[Stored items]
--

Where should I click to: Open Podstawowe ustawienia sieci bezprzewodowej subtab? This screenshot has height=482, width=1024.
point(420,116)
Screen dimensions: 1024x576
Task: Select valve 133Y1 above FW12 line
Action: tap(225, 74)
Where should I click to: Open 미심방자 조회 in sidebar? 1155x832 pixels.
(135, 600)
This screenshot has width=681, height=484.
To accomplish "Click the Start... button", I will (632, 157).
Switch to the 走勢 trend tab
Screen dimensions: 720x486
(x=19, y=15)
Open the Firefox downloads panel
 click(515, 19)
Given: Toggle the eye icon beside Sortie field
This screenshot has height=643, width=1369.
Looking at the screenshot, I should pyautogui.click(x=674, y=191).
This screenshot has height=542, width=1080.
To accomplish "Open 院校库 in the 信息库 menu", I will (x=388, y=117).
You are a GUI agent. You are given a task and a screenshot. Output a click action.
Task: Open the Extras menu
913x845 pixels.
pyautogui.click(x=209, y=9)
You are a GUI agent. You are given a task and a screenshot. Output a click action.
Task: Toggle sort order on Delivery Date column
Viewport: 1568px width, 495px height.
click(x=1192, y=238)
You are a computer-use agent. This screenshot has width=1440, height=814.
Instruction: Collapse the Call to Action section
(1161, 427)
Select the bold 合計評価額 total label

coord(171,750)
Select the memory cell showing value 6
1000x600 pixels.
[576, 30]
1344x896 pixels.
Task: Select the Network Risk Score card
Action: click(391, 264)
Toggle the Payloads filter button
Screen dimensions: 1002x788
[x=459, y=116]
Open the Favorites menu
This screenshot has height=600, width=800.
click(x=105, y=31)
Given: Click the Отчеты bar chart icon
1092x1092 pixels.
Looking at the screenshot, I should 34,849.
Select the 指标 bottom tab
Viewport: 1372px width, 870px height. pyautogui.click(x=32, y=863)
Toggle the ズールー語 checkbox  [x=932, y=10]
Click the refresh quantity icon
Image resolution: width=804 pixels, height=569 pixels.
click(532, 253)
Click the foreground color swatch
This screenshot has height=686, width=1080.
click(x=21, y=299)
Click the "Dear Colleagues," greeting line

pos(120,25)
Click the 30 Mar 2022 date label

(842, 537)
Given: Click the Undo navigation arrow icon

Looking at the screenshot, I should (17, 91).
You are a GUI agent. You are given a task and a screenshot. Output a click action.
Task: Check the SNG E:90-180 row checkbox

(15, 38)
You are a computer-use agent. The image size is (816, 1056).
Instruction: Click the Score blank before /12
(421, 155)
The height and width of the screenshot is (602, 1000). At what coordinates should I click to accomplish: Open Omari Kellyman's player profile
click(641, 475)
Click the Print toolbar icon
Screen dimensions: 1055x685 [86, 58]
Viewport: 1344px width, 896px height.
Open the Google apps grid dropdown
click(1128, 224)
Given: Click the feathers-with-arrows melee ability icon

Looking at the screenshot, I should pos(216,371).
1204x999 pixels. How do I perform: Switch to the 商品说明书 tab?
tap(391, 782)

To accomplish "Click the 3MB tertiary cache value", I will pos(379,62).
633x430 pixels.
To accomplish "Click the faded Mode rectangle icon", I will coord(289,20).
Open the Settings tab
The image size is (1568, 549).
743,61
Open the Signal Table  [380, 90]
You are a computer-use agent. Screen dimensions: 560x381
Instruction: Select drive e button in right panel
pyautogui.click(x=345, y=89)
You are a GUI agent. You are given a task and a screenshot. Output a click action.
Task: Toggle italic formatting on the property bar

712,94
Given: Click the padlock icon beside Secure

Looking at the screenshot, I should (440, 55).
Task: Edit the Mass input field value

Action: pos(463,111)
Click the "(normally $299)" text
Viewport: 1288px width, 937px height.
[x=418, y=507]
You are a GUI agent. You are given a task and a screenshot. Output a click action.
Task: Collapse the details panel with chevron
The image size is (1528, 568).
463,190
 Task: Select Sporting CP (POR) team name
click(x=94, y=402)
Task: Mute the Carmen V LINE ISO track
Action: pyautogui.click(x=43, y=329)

--

(Task requirements)
Whenever a line of the data includes the word "menu", show that line in full.

(Written solution)
To accomplish "Open 院校库 in the 信息库 menu", I will (x=388, y=117).
Task: Open the Extras menu
Open the Favorites menu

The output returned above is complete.